TurboTax Business is the best overall pick for corporations and partnerships, while TurboTax Self-Employed leads for sole proprietors and single-member LLCs. H&R Block Premium & Business is the best value if you want live CPA support without the premium price tag.
Can I use TurboTax for my small business?
Yes. TurboTax offers two products for small businesses: TurboTax Self-Employed (for Schedule C filers, freelancers, sole proprietors) and TurboTax Business (for S-corps, C-corps, partnerships, and multi-member LLCs that file Form 1065 or 1120).
How much does small business tax software cost?
Pricing ranges from free (FreeTaxUSA for federal) to $190+ for full-featured products like TurboTax Business. Most also charge a separate state filing fee of $20–$55.
What tax software do accountants recommend for small businesses?
Most CPAs recommend TurboTax Business for entities filing separate business returns, and TaxAct Self-Employed or H&R Block Self-Employed for Schedule C filers who want solid accuracy at a lower price.

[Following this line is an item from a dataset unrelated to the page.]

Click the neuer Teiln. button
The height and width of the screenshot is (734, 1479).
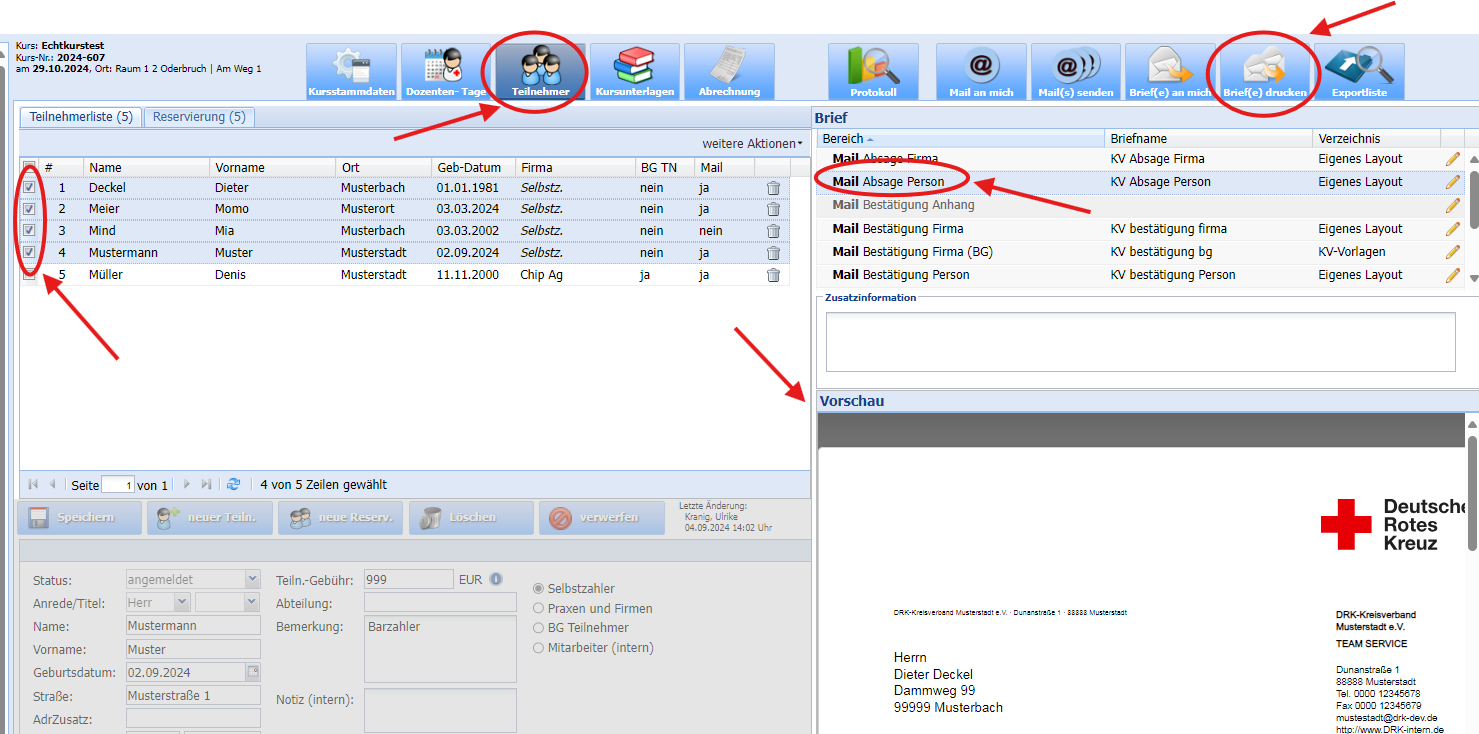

Does QuickBooks include tax filing?
QuickBooks itself does not file your taxes, but it integrates directly with TurboTax to import your income, expenses, and deductions automatically — saving hours of manual data entry.
What is the cheapest tax software for an LLC?
For a single-member LLC filing Schedule C, FreeTaxUSA charges $0 for federal and $14.99 per state. For multi-member LLCs filing Form 1065, TaxAct Business ($124.95) is the most affordable full-featured choice.
Is it worth paying for tax software as a self-employed person?
Almost always yes. A single missed deduction on home office, vehicle, or health insurance can cost more than the software itself. Paid software also provides audit protection, accuracy guarantees, and live support that free options don't.